Casi todas las cabezas se giraron para mirarme. La mujer me arrastró de nuevo a la oscuridad del altar lateral.

«Oirás si no escuchas con tus oídos», dijo. «Escucha con tu atención de ensueño».

Parecía que todo lo que necesitaba era su insinuación. De repente, me inundó el sonido monótono de una multitud en oración. Fui instantáneamente arrastrado por él. Me pareció el sonido más exquisito que jamás había oído. Quería hablar maravillas de él con la mujer, pero ella no estaba a mi lado. La busqué. Casi había llegado a la puerta. Se giró allí para indicarme que la siguiera. La alcancé en el pórtico. Las luces de la calle habían desaparecido. La única iluminación era la luz de la luna. La fachada de la iglesia también era diferente; estaba inacabada. Bloques cuadrados de piedra caliza yacían por todas partes. No había casas ni edificios alrededor de la iglesia.
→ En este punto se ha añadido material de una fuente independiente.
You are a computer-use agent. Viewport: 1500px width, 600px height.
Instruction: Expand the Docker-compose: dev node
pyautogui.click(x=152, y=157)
A la luz de la luna, la escena era espeluznante.

«¿A dónde vamos?», le pregunté.

«A ninguna parte», respondió. «Simplemente salimos aquí para tener más espacio, más privacidad. Aquí podemos hablar hasta por los codos».
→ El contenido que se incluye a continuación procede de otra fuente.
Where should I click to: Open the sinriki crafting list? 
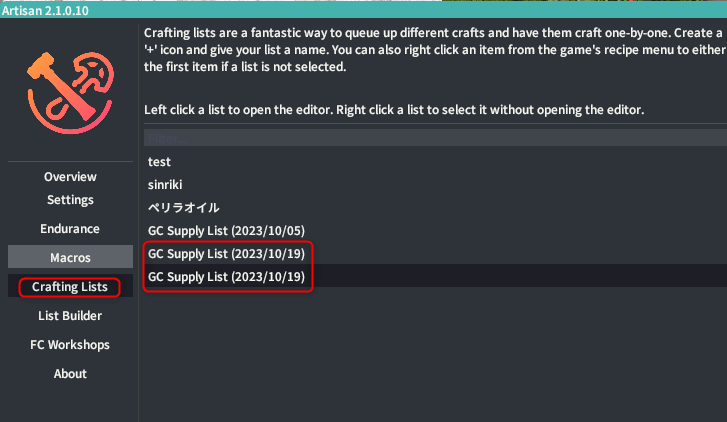tap(435, 185)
Me instó a sentarme en un trozo de piedra caliza de cantera, a medio tallar. «La segunda atención tiene tesoros infinitos por descubrir», comenzó. «La posición inicial en la que el soñador coloca su cuerpo es de importancia clave. Y ahí mismo está el secreto de los antiguos hechiceros, que ya eran antiguos en mi tiempo. Piénsalo».
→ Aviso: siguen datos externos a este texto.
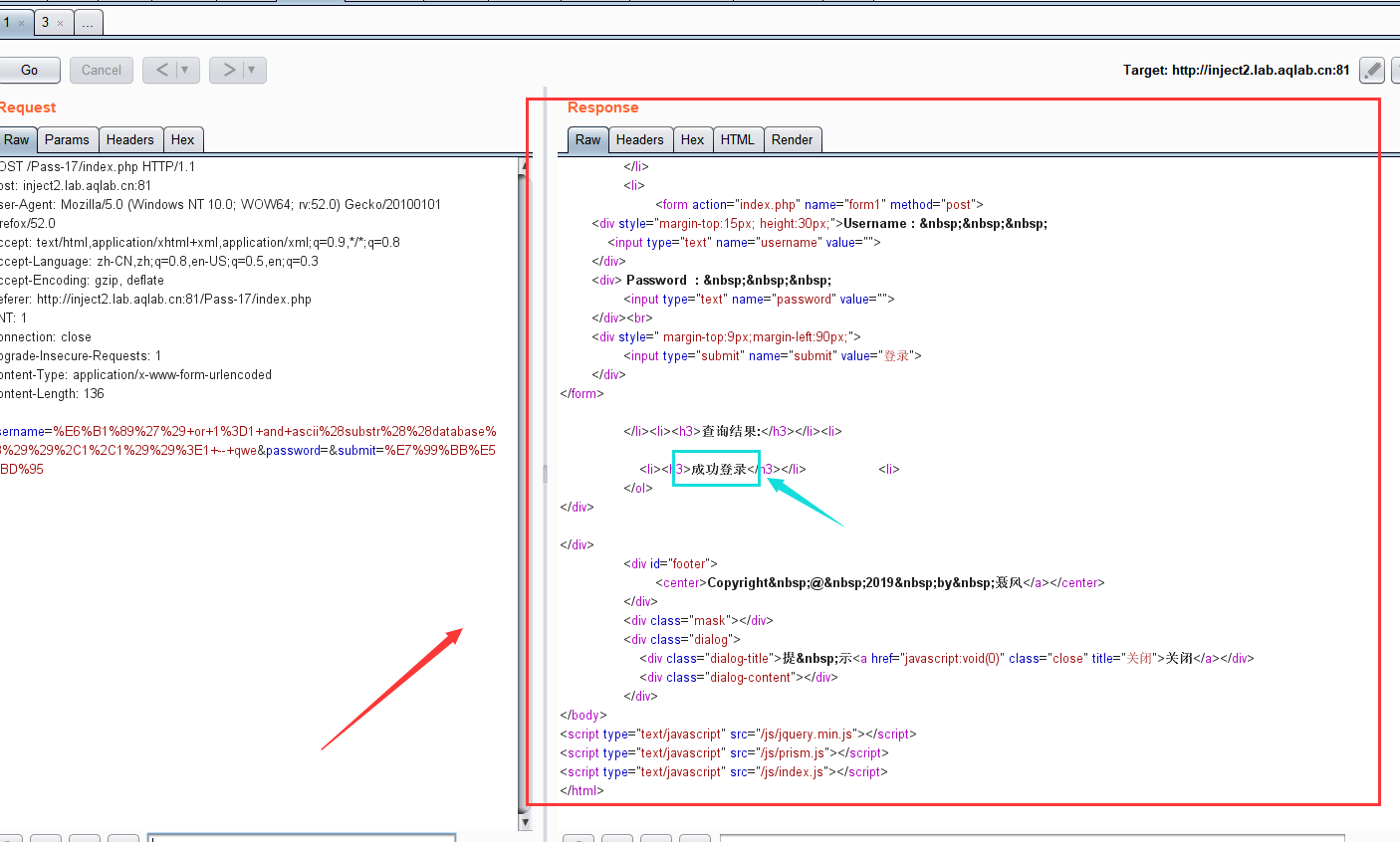
Task: Click the pencil icon to edit target
Action: click(x=1371, y=70)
Se sentó tan cerca de mí que sentí el calor de su cuerpo. Puso un brazo alrededor de mi hombro y me apretó contra su pecho. Su cuerpo tenía una fragancia muy peculiar; me recordaba a los árboles o a la salvia. No era que llevara perfume; todo su ser parecía exudar ese olor característico de los bosques de pinos. Además, el calor de su cuerpo no era como el mío o el de cualquier otra persona que conociera. El suyo era un calor fresco, mentolado, uniforme, equilibrado. El pensamiento que me vino a la mente fue que su calor presionaría implacablemente pero no conocería la prisa.

Comenzó entonces a susurrar en mi oído izquierdo. Dijo que los dones que había dado a los naguales de mi linaje tenían que ver con lo que los antiguos hechiceros solían llamar las posiciones gemelas. Es decir, la posición inicial en la que un soñador mantiene su cuerpo físico para comenzar a soñar se refleja en la posición en la que mantiene su cuerpo energético, en los sueños, para fijar su punto de encaje en cualquier punto de su elección. Las dos posiciones forman una unidad, dijo, y a los antiguos hechiceros les llevó miles de años descubrir la relación perfecta entre dos posiciones cualesquiera. Comentó, con una risita, que los hechiceros de hoy nunca tendrán el tiempo ni la disposición para hacer todo ese trabajo, y que los hombres y mujeres de mi linaje tuvieron mucha suerte de tenerla a ella para darles tales dones. Su risa tenía un sonido de lo más notable y cristalino.

No había entendido del todo su explicación de las posiciones gemelas. Audazmente, le dije que no quería practicar esas cosas, sino solo saber sobre ellas como posibilidades intelectuales.

«¿Qué quieres saber exactamente?», preguntó suavemente.

«Explícame qué quieres decir con las posiciones gemelas, o la posición inicial en la que un soñador mantiene su cuerpo para empezar a soñar», dije.

«¿Cómo te acuestas para empezar a soñar?», preguntó.

«De cualquier manera. No tengo un patrón. Don Juan nunca insistió en este punto».

«Bueno, yo sí insisto», dijo y se levantó.

Cambió de posición. Se sentó a mi derecha y susurró en mi otro oído que, de acuerdo con lo que ella sabía, la posición en la que uno coloca el cuerpo es de suma importancia. Propuso una forma de probar esto realizando un ejercicio extremadamente delicado pero simple.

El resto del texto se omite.